=== Given passage ===
______________________________

# Having trouble with graphics being displayed on my monitor



## Juwan125 (Nov 5, 2021)

So, I was on some special sites(if you know what I mean) and I accidently clicked on a link to a website that directed me to something other than what I wanted. Ever since then. I have been having issues with my graphics card not displaying anything on my monitor. At first, I would be on Twitch and then all of a sudden my computer just restarted on its own. I'm not sure if it's malware or that I need to update my drivers because I have been receiving messages on my computer for a while talking about my graphics card's drivers, but I never had this issue until today. I can't even scan for malware or update my driver if I wanted to because my monitors just keep saying "No signal"


----------



## Juwan125 (Nov 5, 2021)

I tried using a different monitor too and that did not work.

______________________________

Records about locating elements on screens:
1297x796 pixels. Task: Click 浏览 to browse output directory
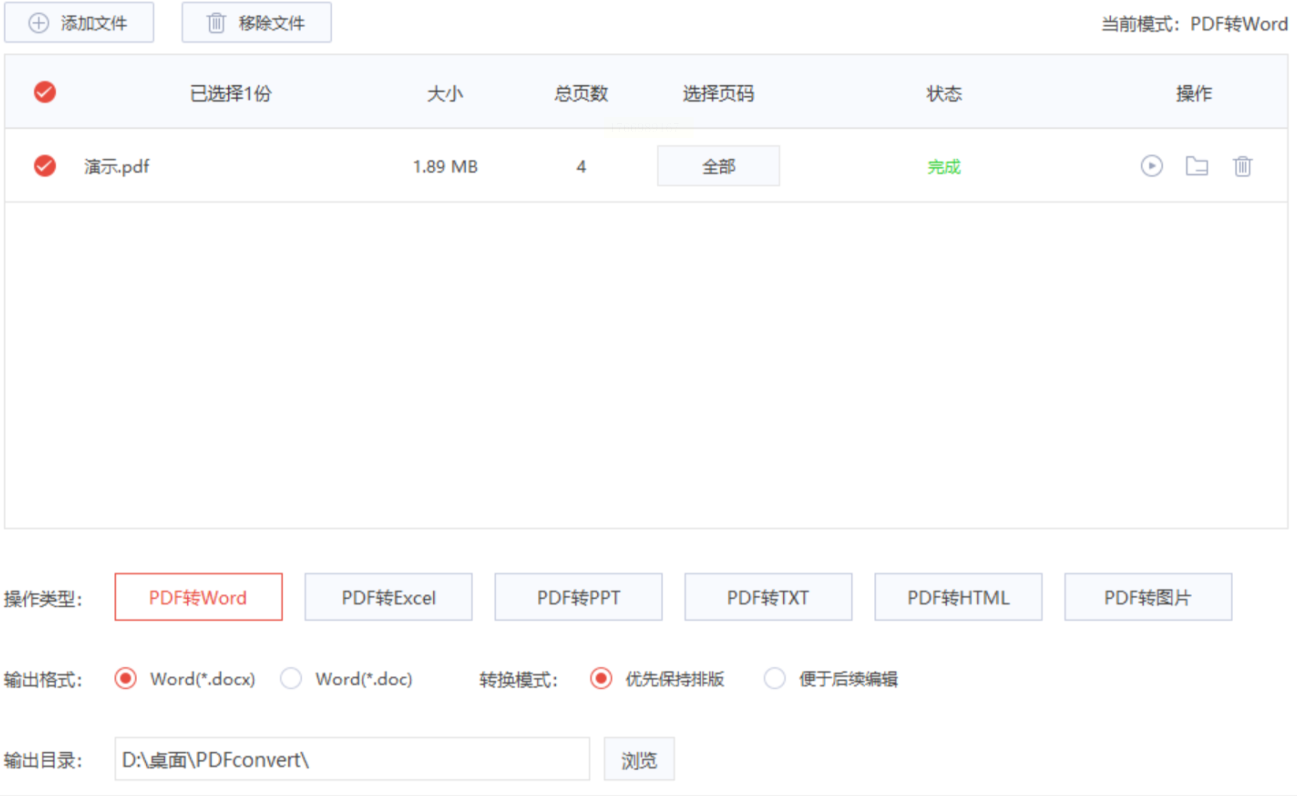[639, 760]
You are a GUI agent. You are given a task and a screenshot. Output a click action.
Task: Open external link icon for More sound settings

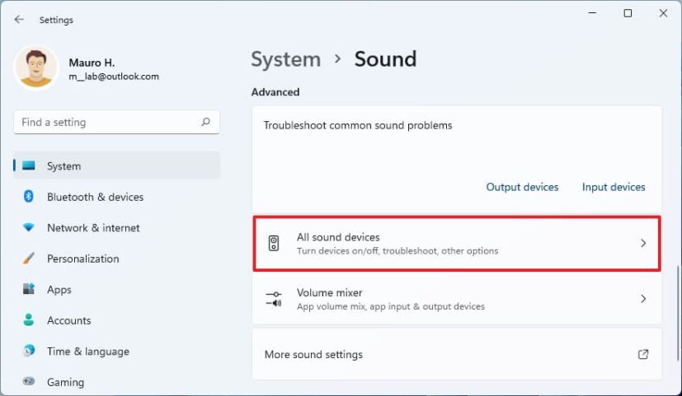[x=643, y=355]
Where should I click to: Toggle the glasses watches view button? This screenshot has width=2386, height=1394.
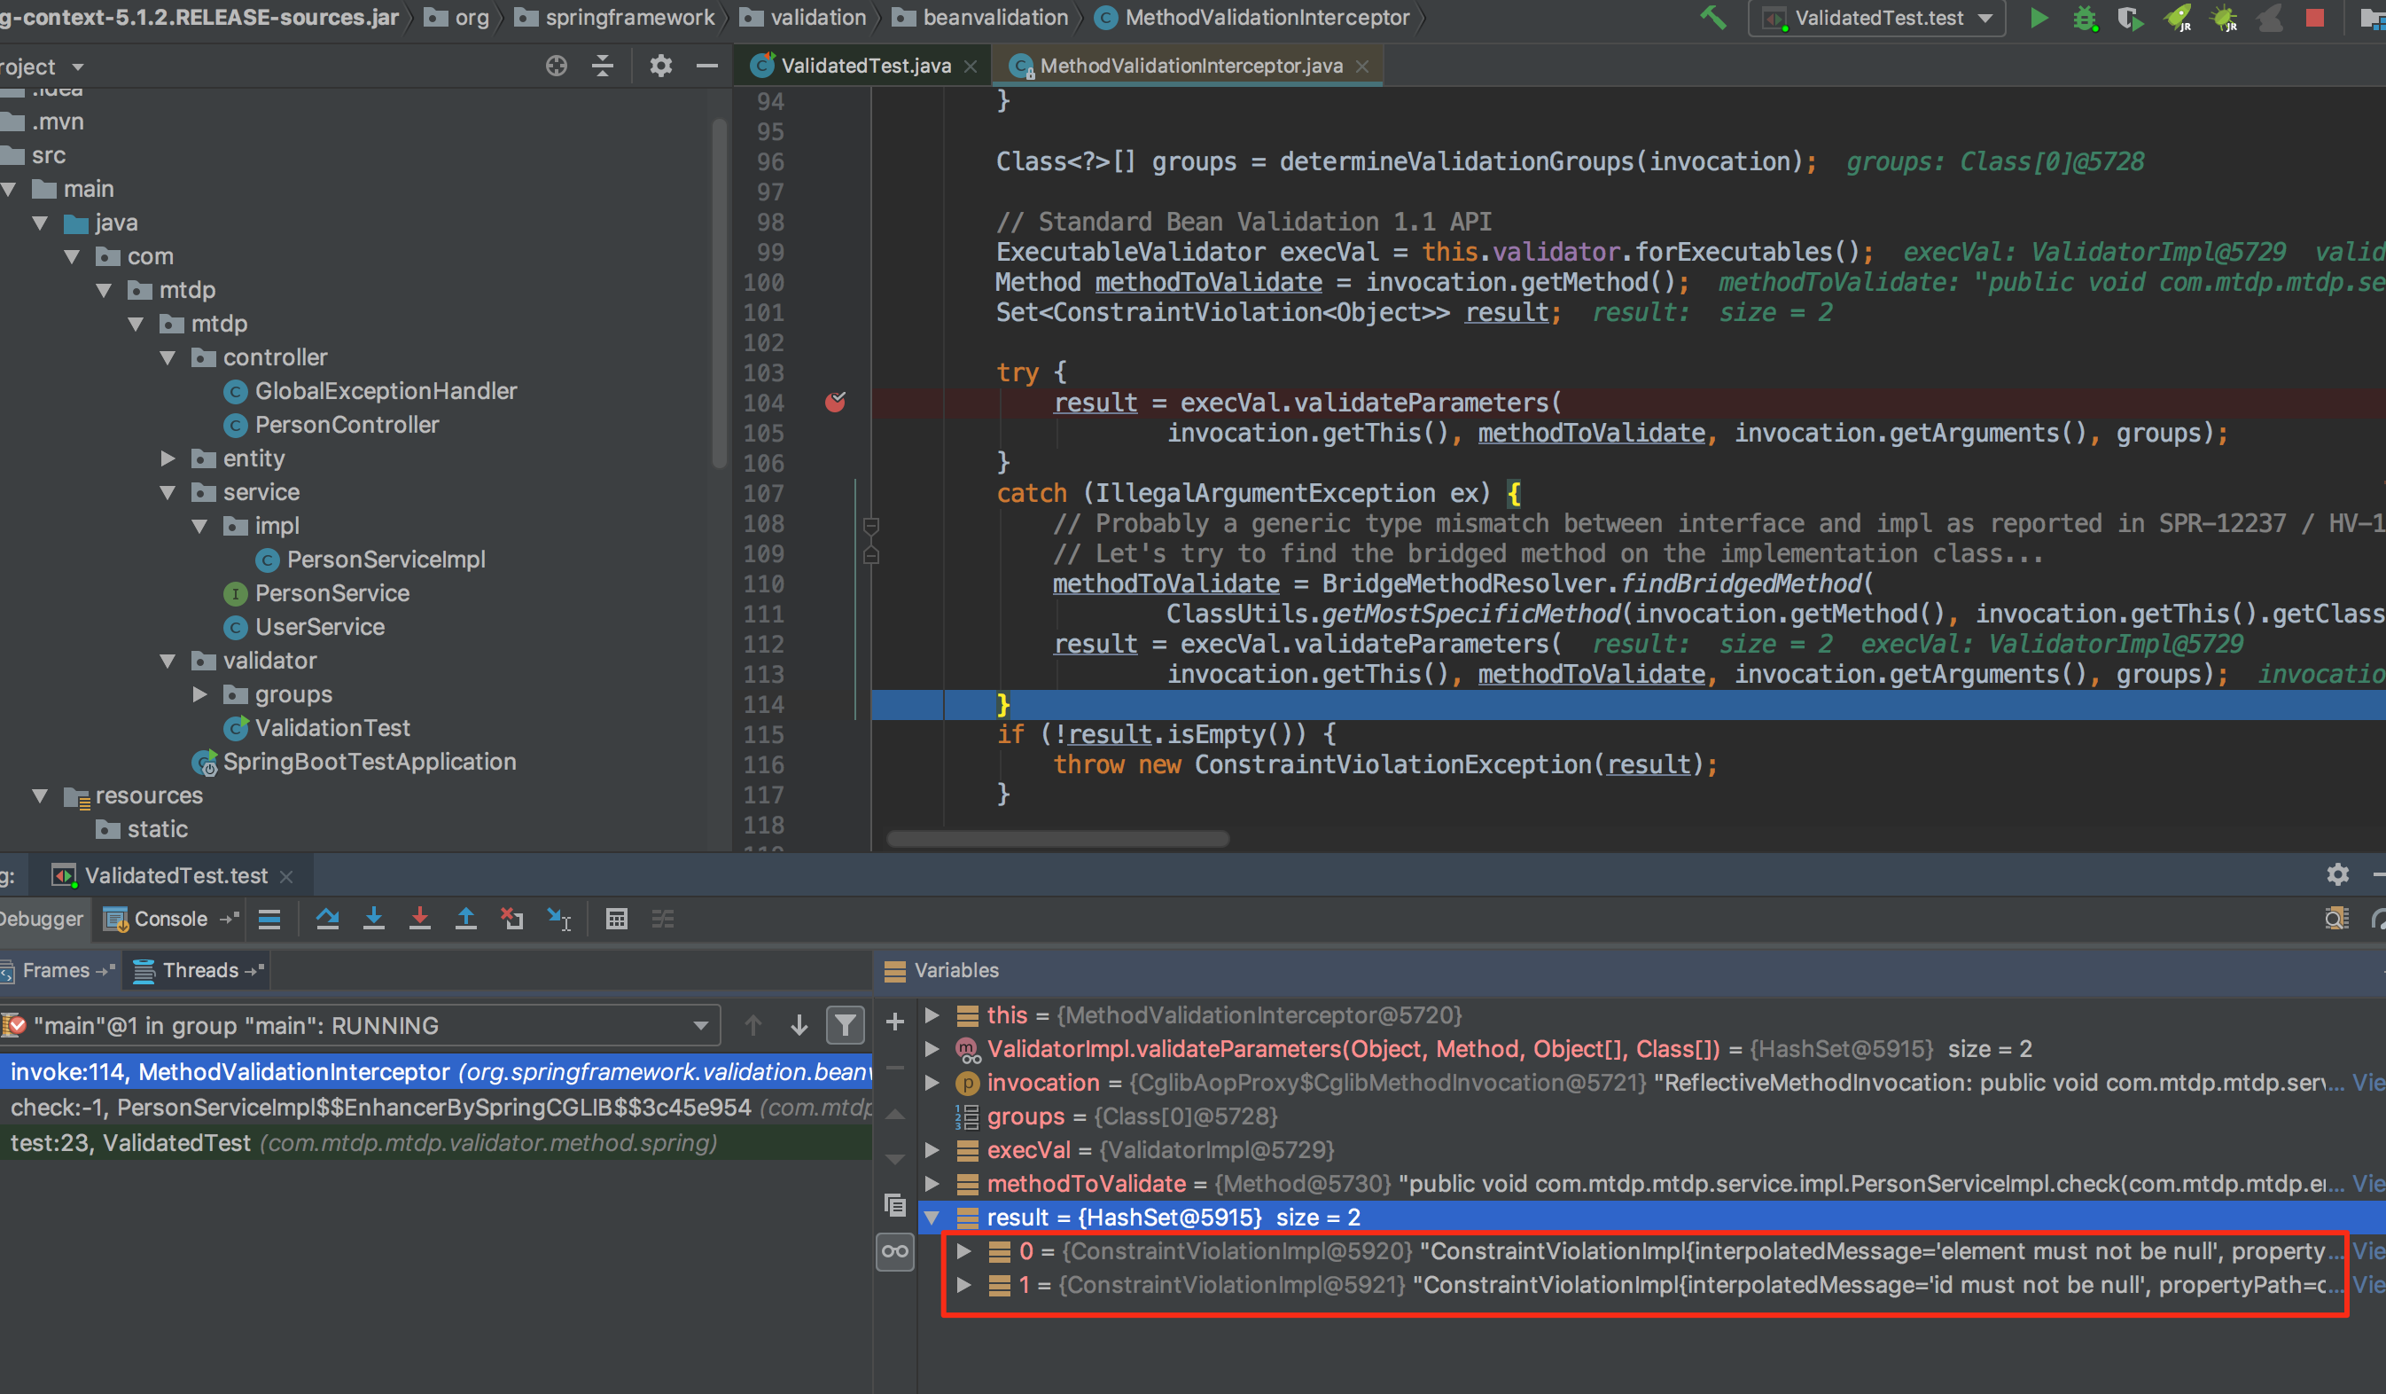point(895,1252)
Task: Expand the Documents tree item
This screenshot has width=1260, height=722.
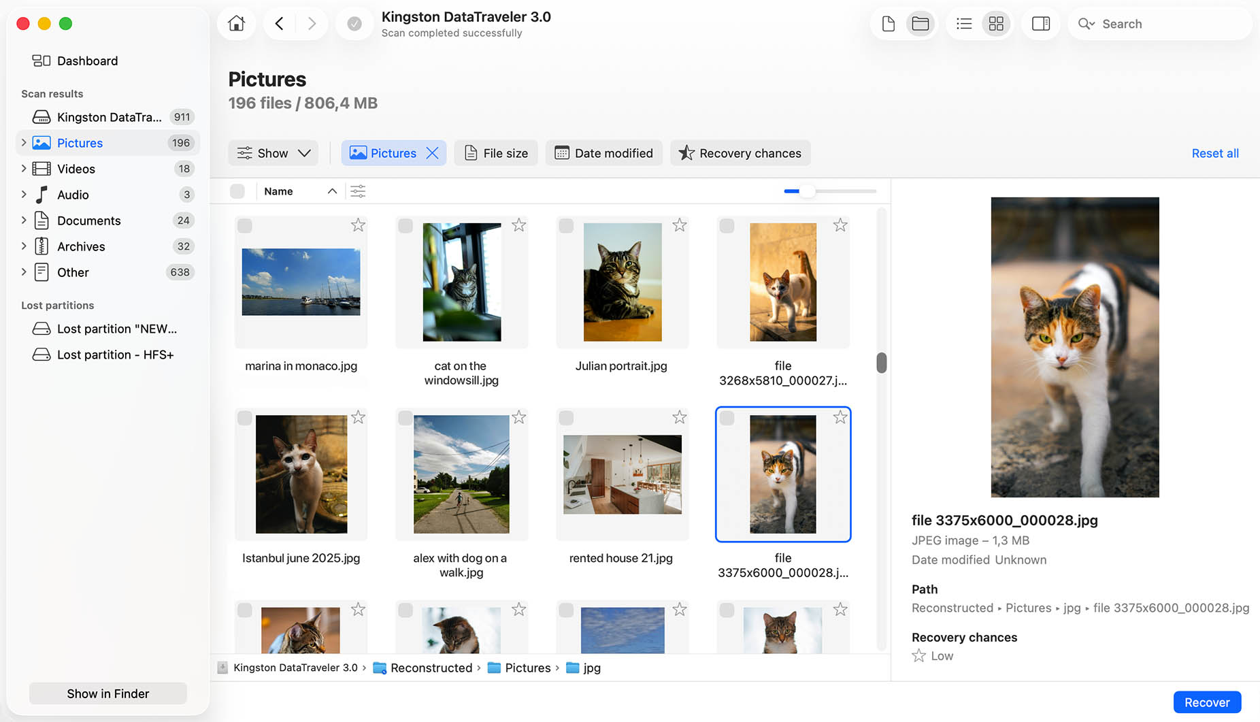Action: (x=24, y=220)
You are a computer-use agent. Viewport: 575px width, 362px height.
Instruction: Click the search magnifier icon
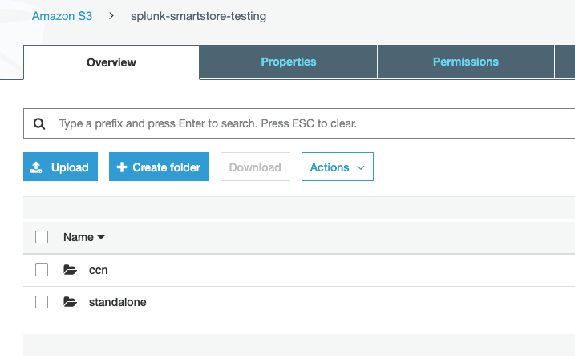(x=39, y=124)
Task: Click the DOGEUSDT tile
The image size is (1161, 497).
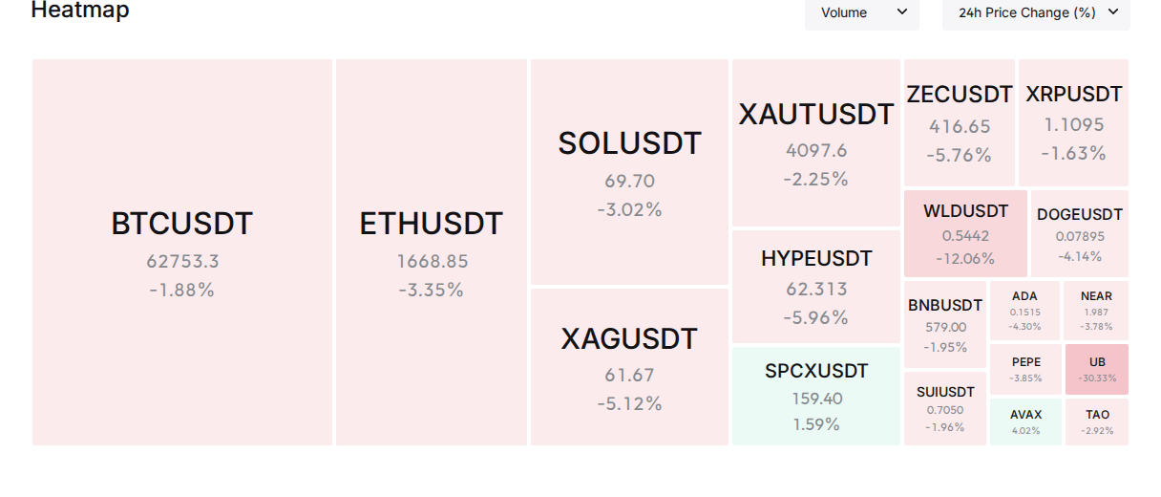Action: click(1080, 233)
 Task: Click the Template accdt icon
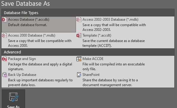[79, 35]
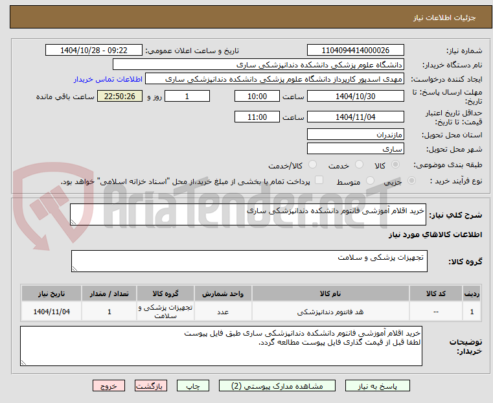The width and height of the screenshot is (493, 403).
Task: Select the کالا radio button
Action: 396,165
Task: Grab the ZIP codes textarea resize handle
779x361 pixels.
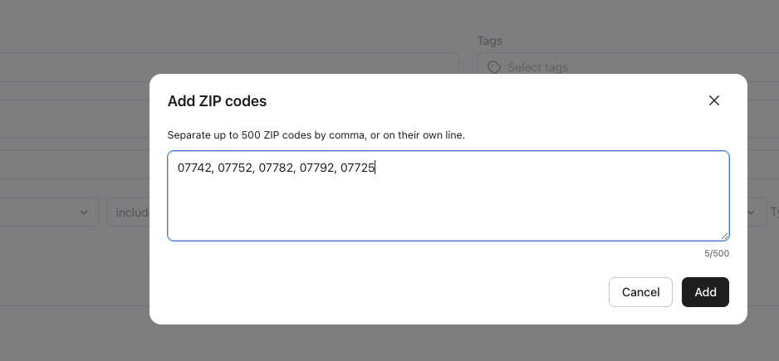Action: [x=725, y=237]
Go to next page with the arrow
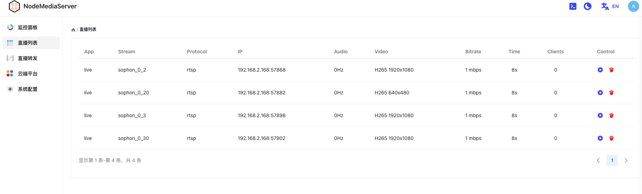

______________________________

=== Goals ===
**A)** Answer these about the monitor thread:
(i) What site was the poster on when the computer suddenly restarted?
(ii) What do the monitors keep saying?
(iii) What else did the poster try, according to the second post?
**B)** Please go on with the monitor thread, starting right after its final post.

=== Answers to each task ===
**A)**
(i) Twitch.
(ii) "No signal".
(iii) Using a different monitor, which did not work.

**B)**
----------



## DR.M (Sep 4, 2019)

Hi.

If you want to check your computer for malware, please read here and post the appropriate logs


----------



## DR.M (Sep 4, 2019)

Do you still need assistance?


----------



## Juwan125 (Nov 5, 2021)

Yes please.


----------



## DR.M (Sep 4, 2019)

Download *Farbar Recovery Scan Tool *and save it to your *desktop. --> IMPORTANT*

*Note: *You need to run the version compatible with your system. If you are not sure which version applies to your system download both of them and try to run them. Only one of them will run on your system, that will be the right version.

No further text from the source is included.